• **YOUR INSTRUCTIONS**: Please output exactly the lines below, starting at the line that has "Open more options menu in 08:20 window" and ending at the line that has "The width and height of the screenshot is (1512, 784).", both included; leave out all pictures and include nothing else.

Saved data entries:
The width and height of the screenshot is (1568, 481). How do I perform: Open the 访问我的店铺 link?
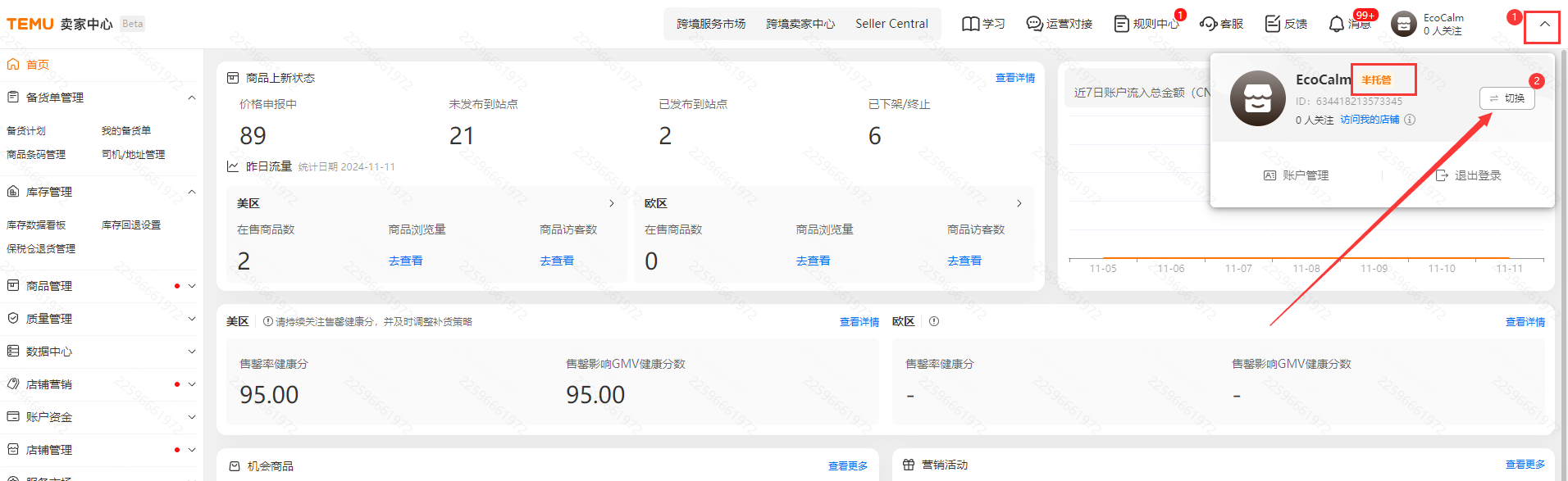[x=1370, y=120]
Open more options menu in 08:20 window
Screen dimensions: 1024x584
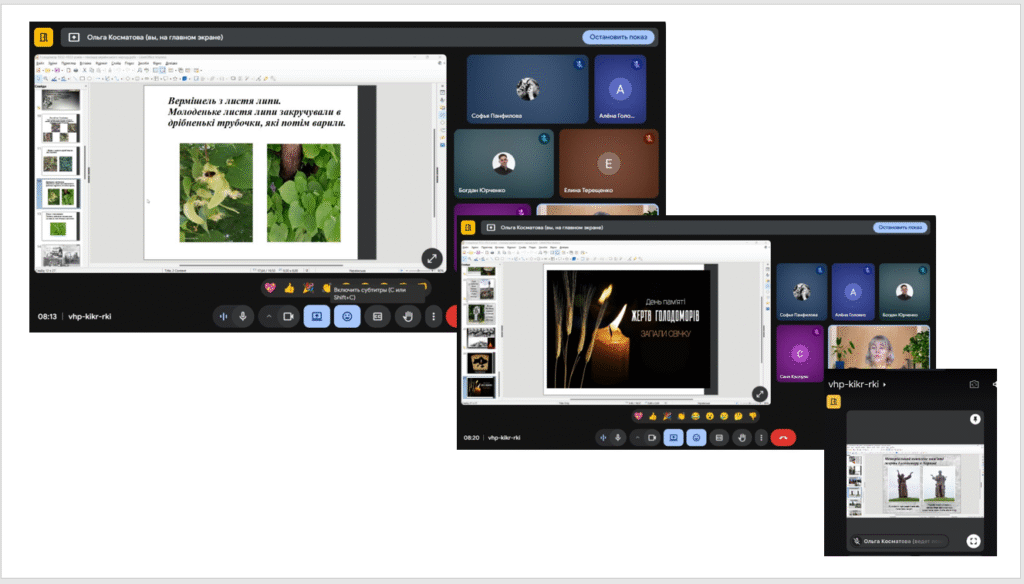pos(762,437)
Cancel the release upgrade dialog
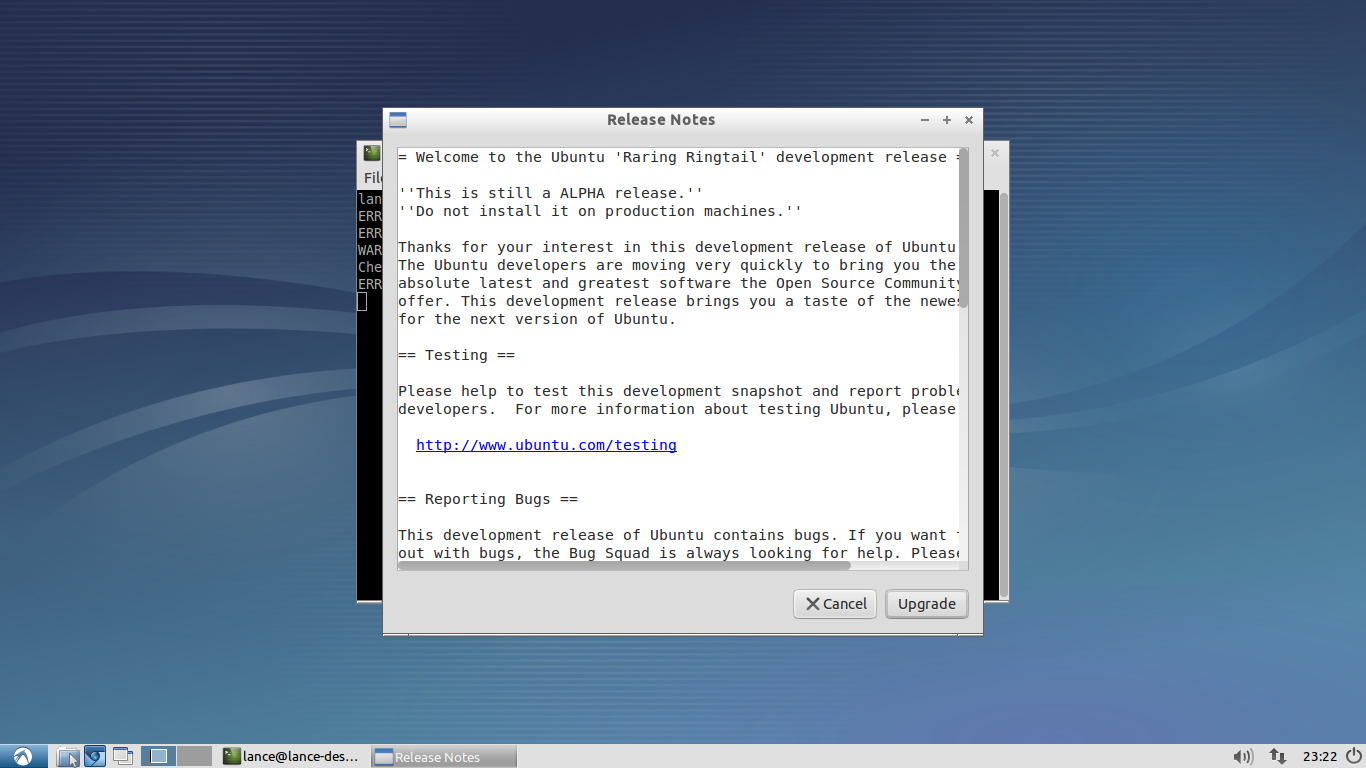Viewport: 1366px width, 768px height. [x=835, y=604]
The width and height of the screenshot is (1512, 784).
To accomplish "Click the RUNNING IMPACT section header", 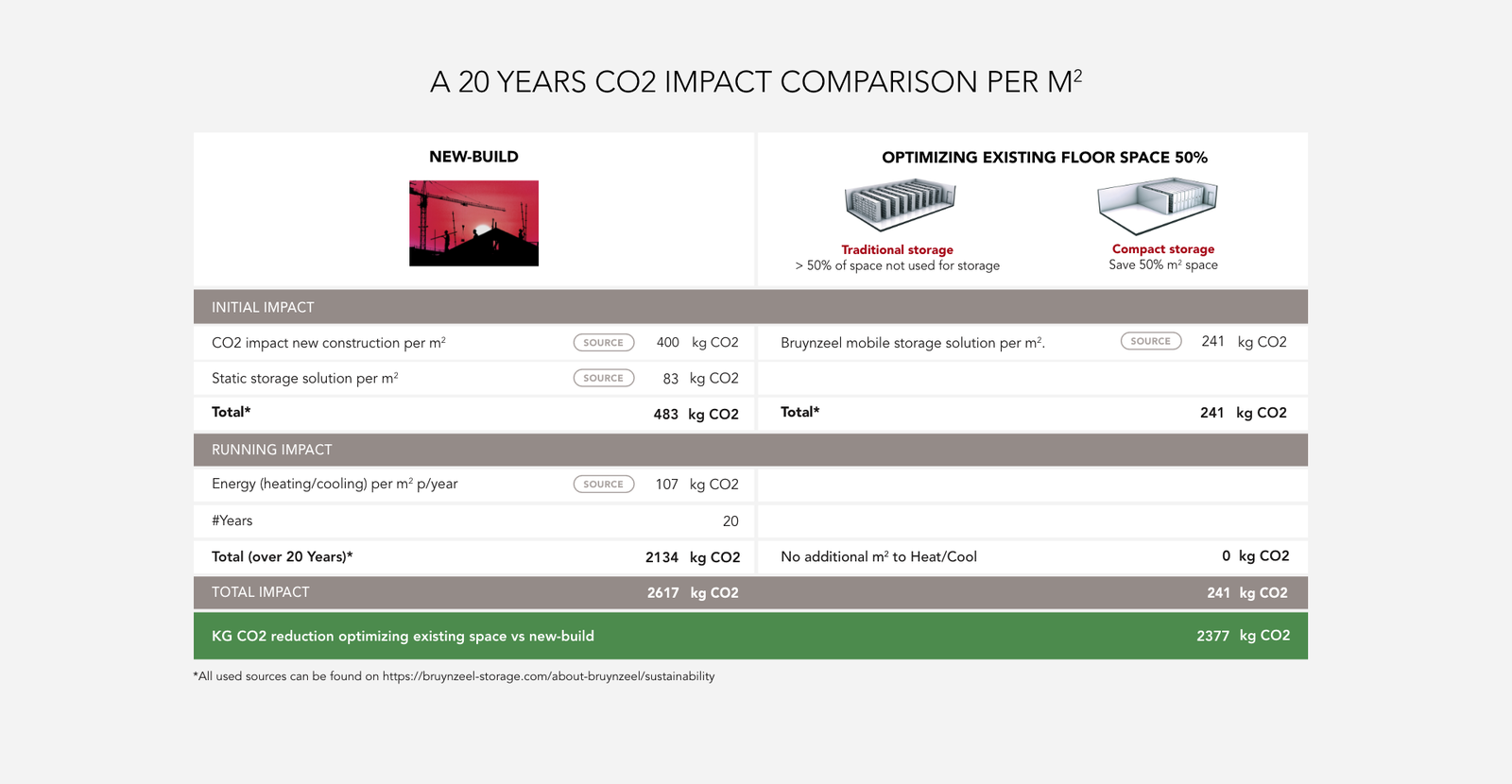I will [x=271, y=450].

• **COMPLETED EXERCISE**:
Open more options menu in 08:20 window
Screen dimensions: 1024x584
pos(762,437)
Cancel the release upgrade dialog
Viewport: 1366px width, 768px height. [x=835, y=604]
The width and height of the screenshot is (1512, 784).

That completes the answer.